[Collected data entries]

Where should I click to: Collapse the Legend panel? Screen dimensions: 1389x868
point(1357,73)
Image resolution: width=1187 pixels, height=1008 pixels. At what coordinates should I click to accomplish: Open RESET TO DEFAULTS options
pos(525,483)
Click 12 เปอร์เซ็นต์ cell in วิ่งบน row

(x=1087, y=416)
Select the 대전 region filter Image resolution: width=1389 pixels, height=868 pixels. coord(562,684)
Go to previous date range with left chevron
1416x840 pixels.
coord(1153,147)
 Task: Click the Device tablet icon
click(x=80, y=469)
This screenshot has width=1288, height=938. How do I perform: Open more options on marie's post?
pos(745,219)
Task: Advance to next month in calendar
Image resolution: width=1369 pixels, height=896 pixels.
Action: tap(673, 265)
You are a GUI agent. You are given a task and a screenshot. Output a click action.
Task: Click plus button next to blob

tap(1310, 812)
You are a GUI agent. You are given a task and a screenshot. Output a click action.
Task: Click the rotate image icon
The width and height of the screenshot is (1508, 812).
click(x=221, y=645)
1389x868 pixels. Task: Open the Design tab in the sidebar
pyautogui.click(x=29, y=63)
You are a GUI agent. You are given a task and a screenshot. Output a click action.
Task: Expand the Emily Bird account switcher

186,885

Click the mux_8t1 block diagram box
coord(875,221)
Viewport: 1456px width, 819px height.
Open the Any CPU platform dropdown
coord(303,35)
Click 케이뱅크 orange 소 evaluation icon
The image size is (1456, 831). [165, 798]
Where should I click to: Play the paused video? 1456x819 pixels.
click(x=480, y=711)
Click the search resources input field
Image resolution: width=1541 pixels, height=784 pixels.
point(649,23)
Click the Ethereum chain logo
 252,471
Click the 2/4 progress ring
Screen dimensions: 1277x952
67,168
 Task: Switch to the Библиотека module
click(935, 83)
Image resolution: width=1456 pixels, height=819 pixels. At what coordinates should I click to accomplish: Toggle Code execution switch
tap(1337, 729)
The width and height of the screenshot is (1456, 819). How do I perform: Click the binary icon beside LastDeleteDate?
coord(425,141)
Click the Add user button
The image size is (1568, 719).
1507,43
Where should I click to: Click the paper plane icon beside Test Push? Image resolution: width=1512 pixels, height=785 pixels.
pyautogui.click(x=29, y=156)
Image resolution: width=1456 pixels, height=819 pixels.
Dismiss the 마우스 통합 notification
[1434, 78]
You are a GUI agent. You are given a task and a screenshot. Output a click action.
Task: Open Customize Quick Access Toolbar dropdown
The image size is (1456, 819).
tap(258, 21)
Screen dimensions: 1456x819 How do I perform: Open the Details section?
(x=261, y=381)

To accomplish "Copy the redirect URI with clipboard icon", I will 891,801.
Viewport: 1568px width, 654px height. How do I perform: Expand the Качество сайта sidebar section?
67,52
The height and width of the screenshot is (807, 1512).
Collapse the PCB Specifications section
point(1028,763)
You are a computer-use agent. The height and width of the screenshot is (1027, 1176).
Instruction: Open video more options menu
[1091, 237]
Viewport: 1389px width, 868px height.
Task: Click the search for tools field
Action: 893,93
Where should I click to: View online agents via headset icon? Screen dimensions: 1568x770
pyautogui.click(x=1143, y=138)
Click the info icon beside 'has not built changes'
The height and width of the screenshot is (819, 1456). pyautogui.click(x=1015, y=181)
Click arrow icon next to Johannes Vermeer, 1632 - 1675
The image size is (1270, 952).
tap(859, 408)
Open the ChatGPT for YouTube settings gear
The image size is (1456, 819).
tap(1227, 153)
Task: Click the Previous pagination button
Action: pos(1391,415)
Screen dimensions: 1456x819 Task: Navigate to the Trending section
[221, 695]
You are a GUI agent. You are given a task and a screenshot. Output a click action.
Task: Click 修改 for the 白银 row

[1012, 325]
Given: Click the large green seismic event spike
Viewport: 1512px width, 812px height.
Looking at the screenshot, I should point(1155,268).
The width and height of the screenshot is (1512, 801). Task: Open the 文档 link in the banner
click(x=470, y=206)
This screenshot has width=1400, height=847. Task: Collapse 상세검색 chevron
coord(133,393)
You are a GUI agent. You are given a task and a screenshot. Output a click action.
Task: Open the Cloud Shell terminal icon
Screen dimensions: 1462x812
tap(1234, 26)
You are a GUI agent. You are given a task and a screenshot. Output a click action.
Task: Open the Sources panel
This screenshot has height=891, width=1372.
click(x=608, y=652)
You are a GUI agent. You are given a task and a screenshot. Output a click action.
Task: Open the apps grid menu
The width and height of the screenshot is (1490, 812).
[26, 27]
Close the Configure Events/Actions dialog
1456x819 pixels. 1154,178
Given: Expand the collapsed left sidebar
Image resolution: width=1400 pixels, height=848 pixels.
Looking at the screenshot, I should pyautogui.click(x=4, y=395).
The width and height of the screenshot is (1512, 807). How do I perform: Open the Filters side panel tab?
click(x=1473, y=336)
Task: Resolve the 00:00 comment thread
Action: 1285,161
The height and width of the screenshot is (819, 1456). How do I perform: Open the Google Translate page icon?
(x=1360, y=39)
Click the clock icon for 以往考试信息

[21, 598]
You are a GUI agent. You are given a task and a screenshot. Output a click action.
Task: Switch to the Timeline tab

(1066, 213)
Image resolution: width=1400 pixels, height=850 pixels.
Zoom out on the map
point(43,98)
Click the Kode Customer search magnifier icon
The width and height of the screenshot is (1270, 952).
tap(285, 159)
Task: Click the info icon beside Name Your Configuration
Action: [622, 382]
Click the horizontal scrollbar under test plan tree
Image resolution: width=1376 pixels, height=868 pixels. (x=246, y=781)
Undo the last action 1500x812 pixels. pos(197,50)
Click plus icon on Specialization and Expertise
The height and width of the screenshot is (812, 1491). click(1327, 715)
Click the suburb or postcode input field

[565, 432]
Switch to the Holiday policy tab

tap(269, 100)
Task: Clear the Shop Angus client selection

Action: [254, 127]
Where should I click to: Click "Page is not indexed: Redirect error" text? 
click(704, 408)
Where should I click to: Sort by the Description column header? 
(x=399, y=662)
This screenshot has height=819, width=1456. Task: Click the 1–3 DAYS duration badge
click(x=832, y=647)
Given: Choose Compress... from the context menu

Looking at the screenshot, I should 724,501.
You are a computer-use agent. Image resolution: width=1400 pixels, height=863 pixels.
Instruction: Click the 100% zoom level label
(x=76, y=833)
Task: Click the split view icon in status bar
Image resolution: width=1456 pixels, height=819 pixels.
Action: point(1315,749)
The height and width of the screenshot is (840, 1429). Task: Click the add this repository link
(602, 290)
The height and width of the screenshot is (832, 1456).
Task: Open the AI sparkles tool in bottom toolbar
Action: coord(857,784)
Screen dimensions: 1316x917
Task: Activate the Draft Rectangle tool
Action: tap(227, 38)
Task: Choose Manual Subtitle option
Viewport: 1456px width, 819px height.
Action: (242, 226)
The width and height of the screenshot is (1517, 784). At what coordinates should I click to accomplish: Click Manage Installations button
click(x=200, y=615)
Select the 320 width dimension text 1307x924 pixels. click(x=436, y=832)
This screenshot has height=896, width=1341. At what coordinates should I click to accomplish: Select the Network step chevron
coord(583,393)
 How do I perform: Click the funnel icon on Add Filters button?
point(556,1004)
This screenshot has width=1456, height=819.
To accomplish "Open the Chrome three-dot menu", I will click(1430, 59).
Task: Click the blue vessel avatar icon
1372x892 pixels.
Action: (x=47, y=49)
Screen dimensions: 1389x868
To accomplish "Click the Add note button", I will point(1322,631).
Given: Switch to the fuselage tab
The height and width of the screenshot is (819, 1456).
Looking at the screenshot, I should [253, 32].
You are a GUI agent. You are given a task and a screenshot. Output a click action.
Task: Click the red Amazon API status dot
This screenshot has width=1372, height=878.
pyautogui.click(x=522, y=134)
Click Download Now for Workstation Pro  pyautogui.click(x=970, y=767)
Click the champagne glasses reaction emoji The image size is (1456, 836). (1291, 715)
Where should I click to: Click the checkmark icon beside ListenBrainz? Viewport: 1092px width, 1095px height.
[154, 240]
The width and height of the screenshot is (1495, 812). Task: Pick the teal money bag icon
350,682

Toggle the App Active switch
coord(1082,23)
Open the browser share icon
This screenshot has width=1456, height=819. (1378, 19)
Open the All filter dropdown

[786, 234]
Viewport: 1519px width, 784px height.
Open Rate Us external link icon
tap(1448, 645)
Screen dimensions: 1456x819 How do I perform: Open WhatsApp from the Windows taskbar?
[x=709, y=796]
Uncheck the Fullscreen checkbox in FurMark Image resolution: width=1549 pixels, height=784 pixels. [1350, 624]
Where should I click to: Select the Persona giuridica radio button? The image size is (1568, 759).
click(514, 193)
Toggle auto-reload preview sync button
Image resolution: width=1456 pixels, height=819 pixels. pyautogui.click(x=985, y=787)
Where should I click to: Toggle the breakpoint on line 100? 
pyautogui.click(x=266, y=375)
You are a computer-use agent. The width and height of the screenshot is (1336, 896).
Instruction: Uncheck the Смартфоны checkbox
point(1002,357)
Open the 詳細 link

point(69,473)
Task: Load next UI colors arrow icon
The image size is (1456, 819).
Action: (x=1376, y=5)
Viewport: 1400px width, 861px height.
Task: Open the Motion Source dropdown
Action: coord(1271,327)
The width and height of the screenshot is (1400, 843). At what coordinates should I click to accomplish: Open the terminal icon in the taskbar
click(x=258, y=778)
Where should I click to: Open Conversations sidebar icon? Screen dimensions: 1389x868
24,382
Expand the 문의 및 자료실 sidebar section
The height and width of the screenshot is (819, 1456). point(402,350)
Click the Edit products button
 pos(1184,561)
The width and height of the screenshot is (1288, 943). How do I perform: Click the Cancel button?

[What you need to do]: Looking over the records, find each line with the word "arrow" and copy it.

[Your response]:
Click arrow icon next to Johannes Vermeer, 1632 - 1675
Task: Load next UI colors arrow icon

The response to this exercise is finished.